Então ele ouviu uma voz. Não a rouca e desgastada de seu velho. Uma outra voz. De um outro sotaque. De um outro tempo. Até mesmo de uma outra língua, mas que de forma inexplicável se fazia ser entendida. Não era mais seu avô.
Era uma voz de um outro alguém.
— Não tema, criança. Vim aqui para lhe ajudar, e é um prazer inenarrável conhecê-lo, finalmente. Me chamo... Bem, creio eu que já tenha ouvido falar do meu nome. Sou Platão. Como o velho senhor já bem lhe explicou: Um dos Sete.
Silêncio.
— Vou lhe falar de uma passagem do meu livro “A República”. Trata-se de prisioneiros que nascem e vivem em uma caverna, com o único conhecimento do mundo exterior sendo as sombras de uma fogueira projetadas na parede. Sabe o que acontece com quem se liberta e conhece o mundo fora dali? Se encanta, com certeza, mas também retorna para retirar os outros da escuridão da ignorância. E é rejeitado pelos seus companheiros, incapazes de abstrair a realidade sem conhecê-la de fato, presos em suas próprias concepções do real.
O garoto ouve atentamente, em uma mistura de curioso e pasmo.
— Seu avô vem mentindo para você. Nós sempre servimos de consciências extras, sempre fomos úteis a ele. Se ele possui o poder e prestígio que tem hoje, foi graça a nós. Mas eu não posso simplesmente deixá-lo manipular-te. Pois seria eu o que te deixa na escuridão. E isso não posso permitir. Agora escute outro homem, um que já foi meu professor. Acho que fará tão bem a você aprender com ele quando me fez. Este é o chamado Sócrates.
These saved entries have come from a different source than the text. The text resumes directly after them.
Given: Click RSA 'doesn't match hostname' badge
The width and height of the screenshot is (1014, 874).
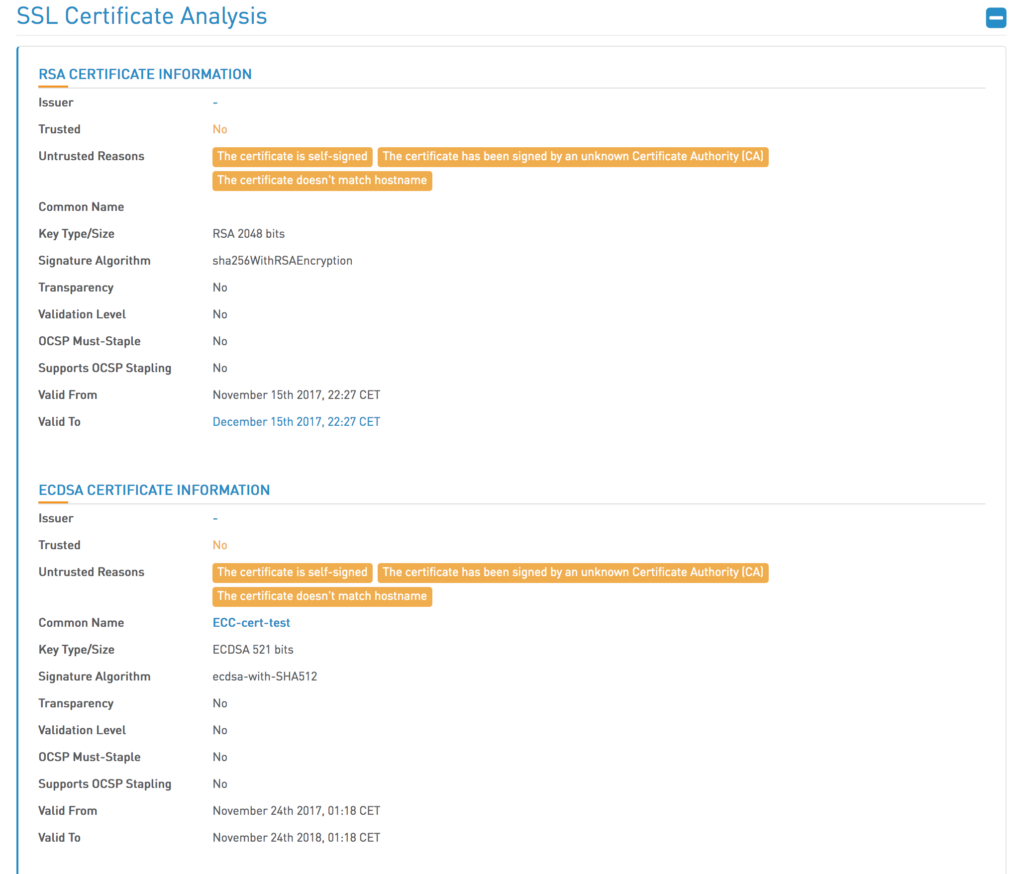Looking at the screenshot, I should [x=322, y=181].
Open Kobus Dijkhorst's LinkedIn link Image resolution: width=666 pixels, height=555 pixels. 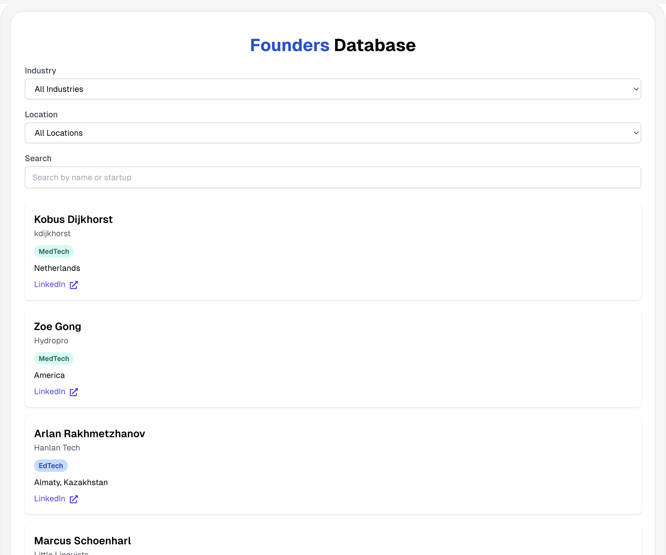pos(50,284)
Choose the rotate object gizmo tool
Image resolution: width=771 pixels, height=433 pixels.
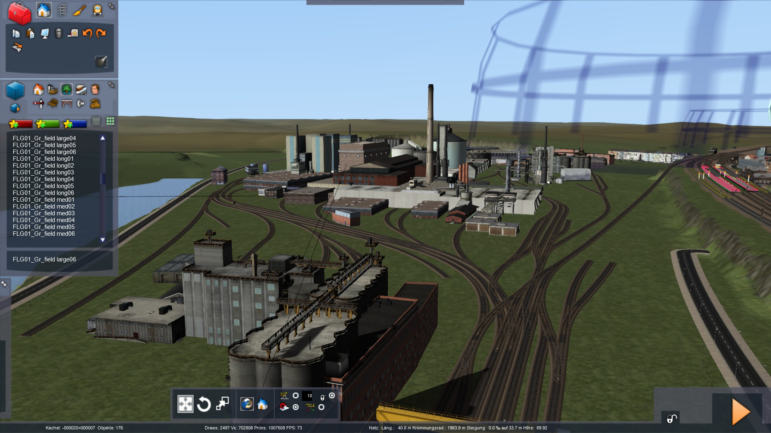coord(204,404)
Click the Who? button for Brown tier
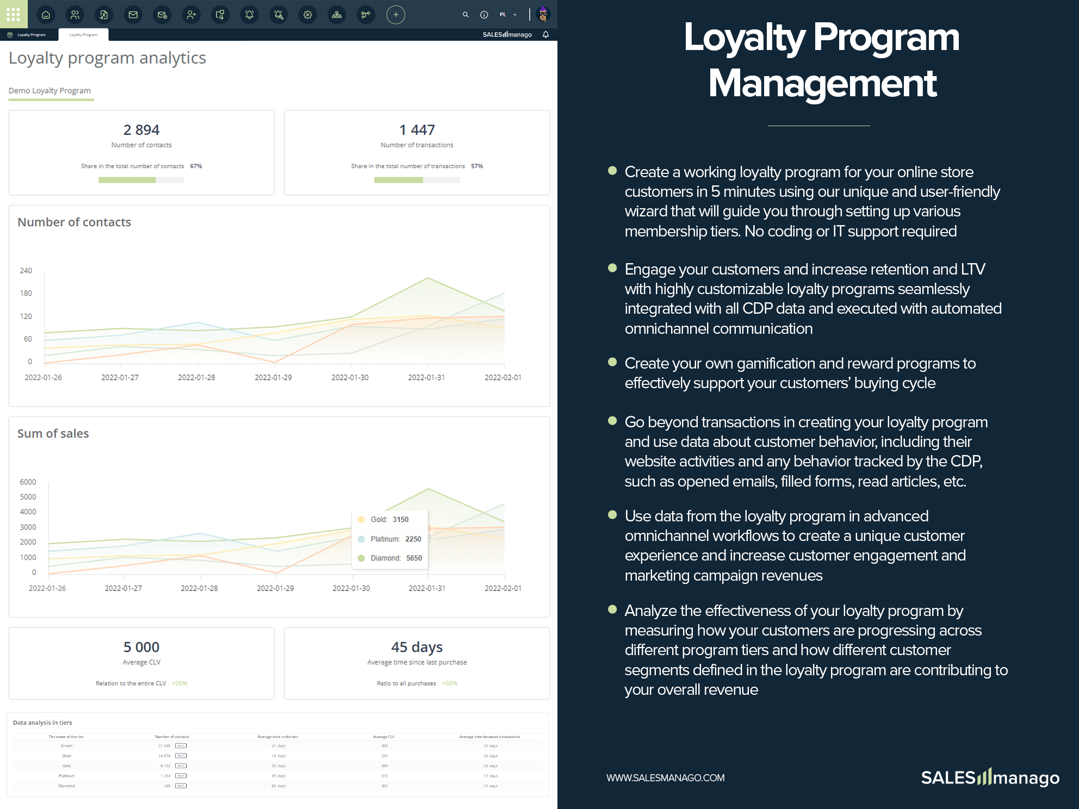The height and width of the screenshot is (809, 1079). (x=181, y=746)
— Ah, então é você o garoto. Já fui apresentado, pelo visto. Mas você não foi apresentado a mim. Quem é você? Não, não perguntei seu nome, perguntei quem é você. Mas se você tivesse outro nome não seria você? Se tornaria outra pessoa? Pelo visto você já percebeu que estou sendo irônico, não é? A ironia é uma ótima ferramenta para admitirmos nossa ignorância. A resposta? De quem você é? De quem nós somos? Também não tenho. Não, é importante sim continuarmos conversando. “A palavra é o fio de ouro do pensamento”. E “o início da sabedoria é a admissão da própria ignorância”. Quando sabemos que não sabemos, pelo menos já concluímos alguma coisa. Espere, tem mais alguém vindo.
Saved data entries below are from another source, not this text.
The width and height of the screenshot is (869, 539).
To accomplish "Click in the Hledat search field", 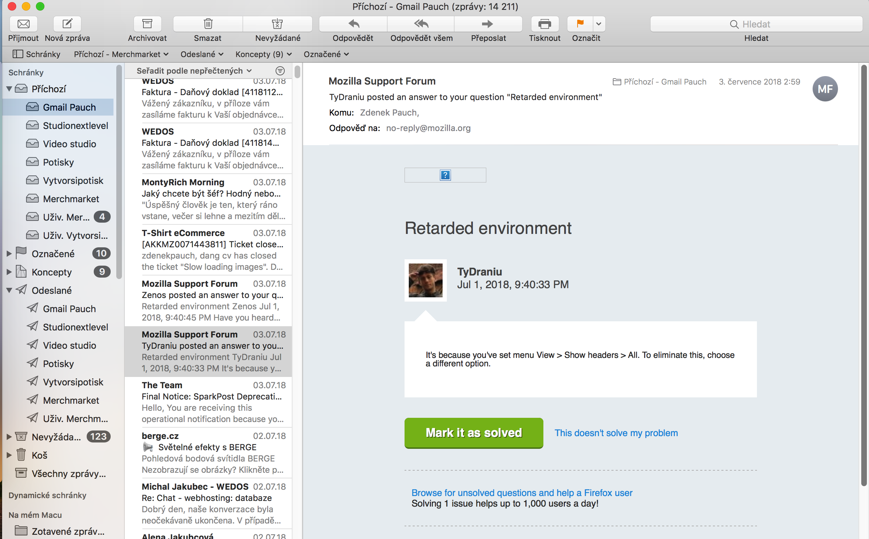I will 756,24.
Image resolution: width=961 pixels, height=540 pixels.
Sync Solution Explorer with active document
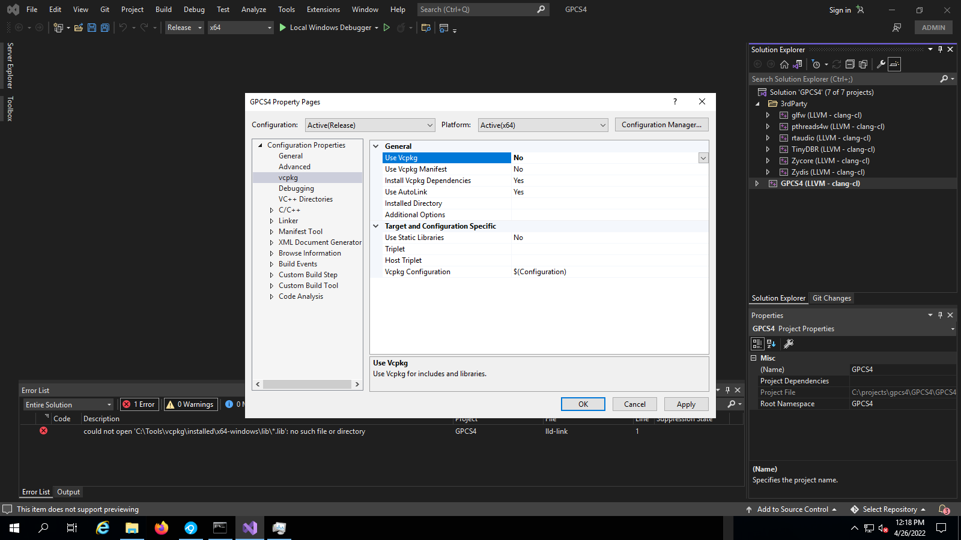click(799, 64)
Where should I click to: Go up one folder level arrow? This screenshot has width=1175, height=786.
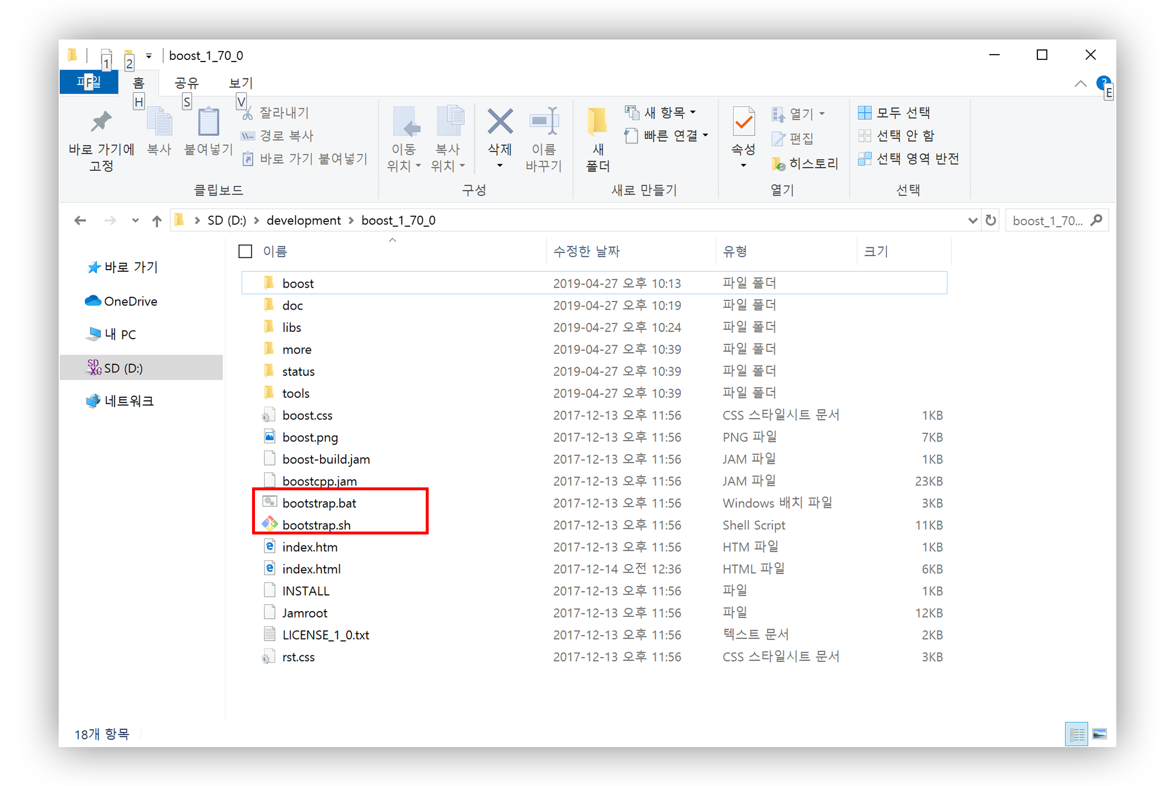[x=157, y=221]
— É, tem mais alguém vindo sim. Sou Aristóteles, desculpe se te assustei por surgir de súbito. É que não temos tempo a perder. Você está correndo perigo, garoto. Mas não tenha medo. Pelo menos, não mais medo que o suficiente. O que diferencia a virtude moral do chamado “vício” é o justo-meio. O justo-meio contraria-se ao excesso e ao defeito e, por resultado, não existe justo-meio de um excesso ou de um defeito, assim como não existem nenhum excesso nem nenhum defeito de um justo-meio. Com isso quero dizer que você precisa, entre a imprudência e a covardia, alcançar a coragem.
— Boa tarde, aqui é o Michel Focault...
— Chega! — O menino interrompe. — Não entendo onde vocês Sete querem chegar. Só invadiram o corpo do meu avô e disseram abstrações... O que está acontecendo? O que ele esconde de mim? Por que corro perigo? Quando pretendem me contar tudo isso?
Seus olhos se encheram de lágrimas. Ele estava desnorteado, perdido. Eram muitos nomes, muitas ideias e muitas pessoas. E seu avô no meio delas? O que faria ali? E o neto nem sabia ao certo se queria mesmo descobrir. Não sabia ao certo nem se queria ganhar esses presentes. As mentes adicionais não pareciam mais uma vantagem, um dom.